In total I did 8 intervals of 1 min each with 1 min recovery–the entire 3.3 miles in 21 mins. I slept so hard last night!
intervals on the bike
1-30sec interval with 1 min recover
then 1-15 sec interval with 1 min recovery
REPEATED a total of 6 times
then finished with a couple min cool down.

the Lowdown:
Warm up 800m jog  and stretch
all done with full recovery–varied from 4-8 mins between
sprint 200= 29sec
400=69
200=29
400=69
200=30
400=67! and I was not dead~ 2 weeks ago 2 400’s at a much slower pace almost killed me~ I am very HAPPY!!

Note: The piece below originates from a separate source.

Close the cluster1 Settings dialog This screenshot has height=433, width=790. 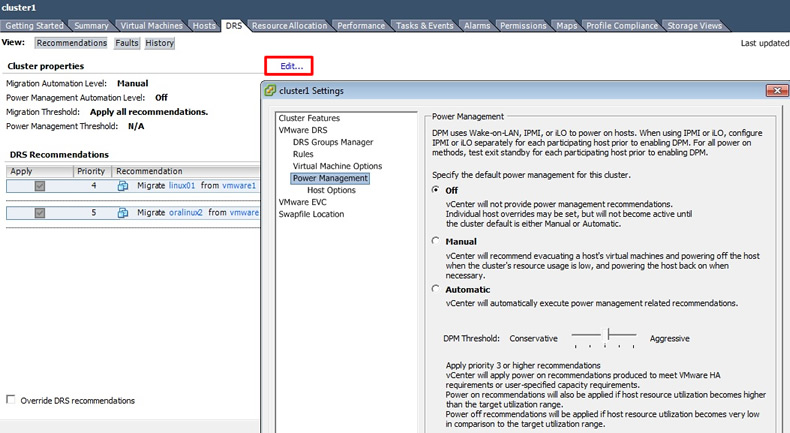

I went to the track this afternoon and ran only 2 of my 4-5 400’s…I was DYING after the second–major Lactic Acid EVERYWHERE–but I know next time I will be feeling much better.
Here is what I ended up doing:
warm up
800 m- 3:40 pace
2×40 meters High knee skipping
40 m High knee paw ground
Then:
400m- 68 seconds– didn’t feel too bad actually, tightened up the last 100 but was okay–suprised at my time :)in a good and bad way because I knew I should have paced myself a bit more, lol.
160 bpm 30 post
jogged 300m
150 bpm 2 min post
walked 100
120 bpm 4 min post
Ran 2nd 400- 69 sec…oh my!! this was a killer- the last 150 was tight and hurting. When done, I had tingly hands, fingers, lips and major lactic acid in my hammies
30 post- 190bpm
walked recovery
2 min post 160
4 min post 150
stood in place
5 min post 110- but my legs were still hurting
8 min total recovery
Ran 300m- 53 sec
30 sec post 170bpm
? not sure on total time recovery– walk/jogged 400m
Ran 200 m- 35 sec
Recovered
for about 4 min
Then ran 1 min medium/hard finished with the last 100m hard
then jogged a 200 to finish
So I still worked really hard but I was VERY disappointed at my fitness level.
Next one will be better!!

It was at the TRACK 10 fast hard 100m dashes and I am feelin’ it already.
arrived at the track at 12:30 and was 100% done at 12:30 , it was cloudy, breezy and cold around 40 degrees. I had eaten half of an Atkins bar at 8 am and a banana at 11 am.
10- 200meters with a 200 m walk/jog in between of 1:30 to 2:30
1. 36
2. 35
3. 36
4. 35
5. 34
6. 34
7. 33
8. 34
9. 32
10. 30!!!

Get after your intervals and you will be amazed at how your body responds~

Trust me I know what I a talking about ,lol!